Miranda Rights refer to the warnings issued by officers to suspects who have been detained and are about to questioned. Though many people believe that any arrest where an officer does not read these warnings will ultimately be thrown out, that is unfortunately not the case, especially when it comes to Minnesota DWI stops.
The reason is that Miranda warnings are only required when a person is in custody and is being asked questions by a law enforcement official. The two requirements of a Miranda warning are: (1) being under arrest and (2) being subject to a custodial interrogation. For example, if a person has been arrested and is taken down to a nearby police station for further interrogation, he or she will need to be informed of his or her Miranda Rights. If the officer fails to do so then the information that is uncovered during the interrogation will not be allowed into evidence during a subsequent trial.

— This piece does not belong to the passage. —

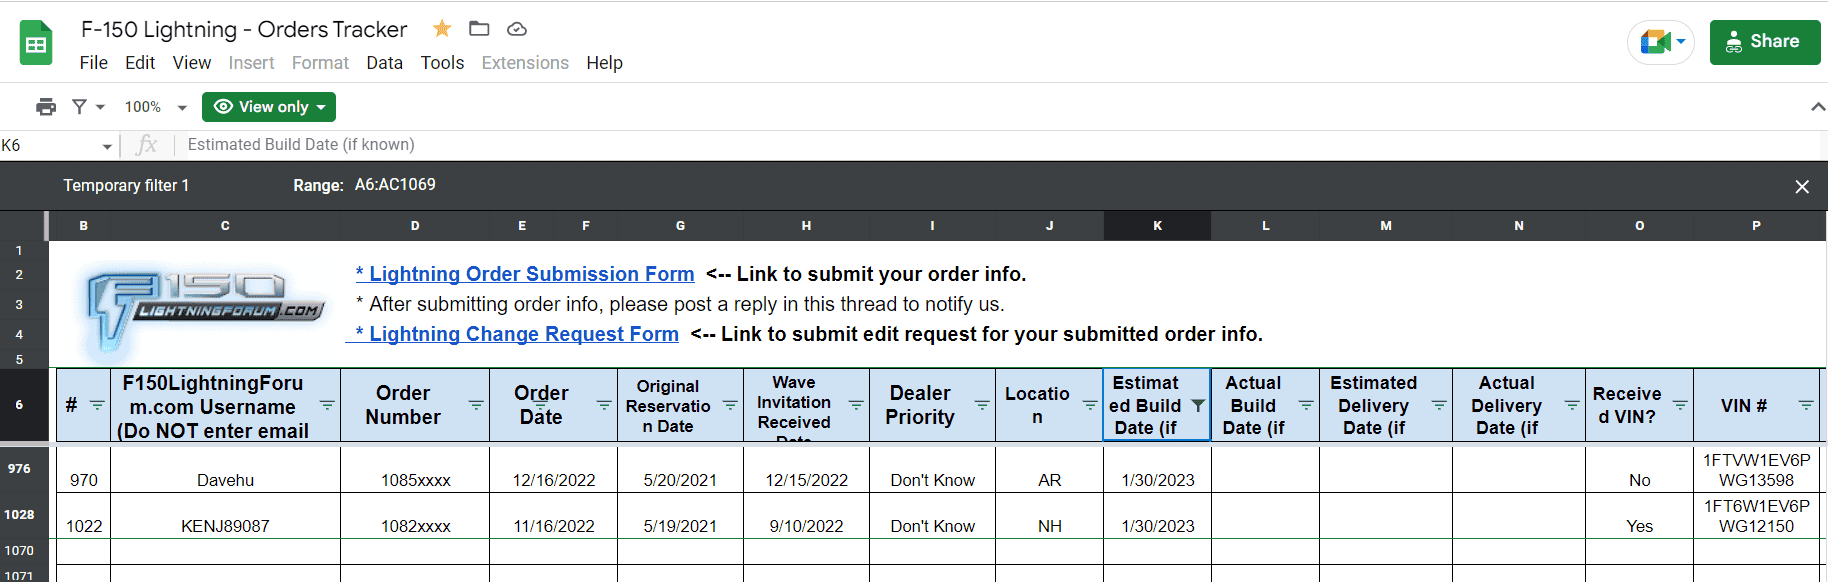Click the Name Box showing K6
1828x582 pixels.
(x=55, y=146)
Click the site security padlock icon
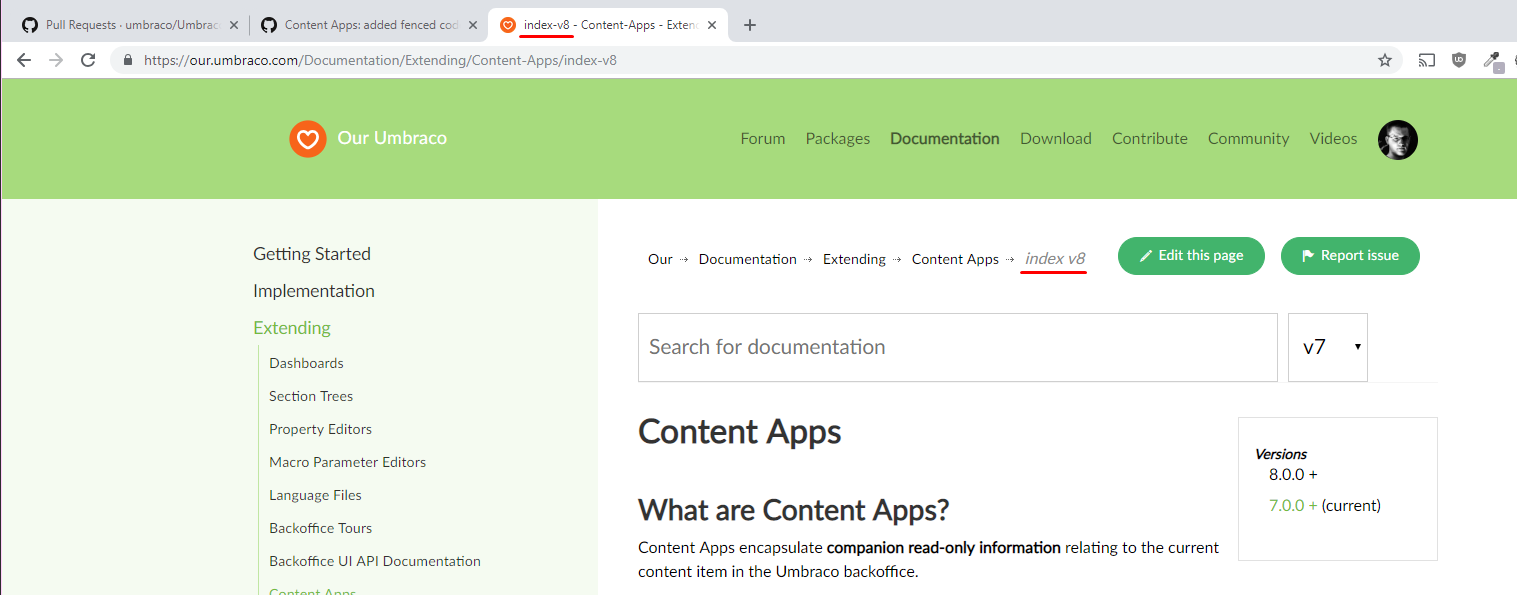This screenshot has height=595, width=1517. tap(126, 59)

The problem is that in most Minnesota drunk driving cases there is no real need for Miranda warnings. That’s because most drunk driving cases do not require custodial interrogation. Officers may ask questions of suspected drunk drivers, but if these questions occur outside of police custody then no warning is necessary. Once the person has been arrested, a simple blood alcohol test can be administered, usually without need for long question and answer sessions.
However, there is one example of a scenario where Miranda warnings would need to be issued during a drunk driving arrest. For instance, if a driver was arrested on suspicion of drunk driving and was later placed under arrest and taken to the police station for a breath test, then that person is now clearly in police custody, the first thing that is needed to trigger a person’s Miranda Rights. If an officer then decides to question that person, perhaps asking some questions about how much he or she had to drink that evening, then the Miranda Rights would need to be explained and waived before the questioning could continue.
If an officer fails to read a suspect his or her Miranda Rights it is important to understand that the case against that person is not automatically dismissed. Instead, the fruits of that unauthorized interrogation will not be allowed into evidence during the eventual criminal prosecution.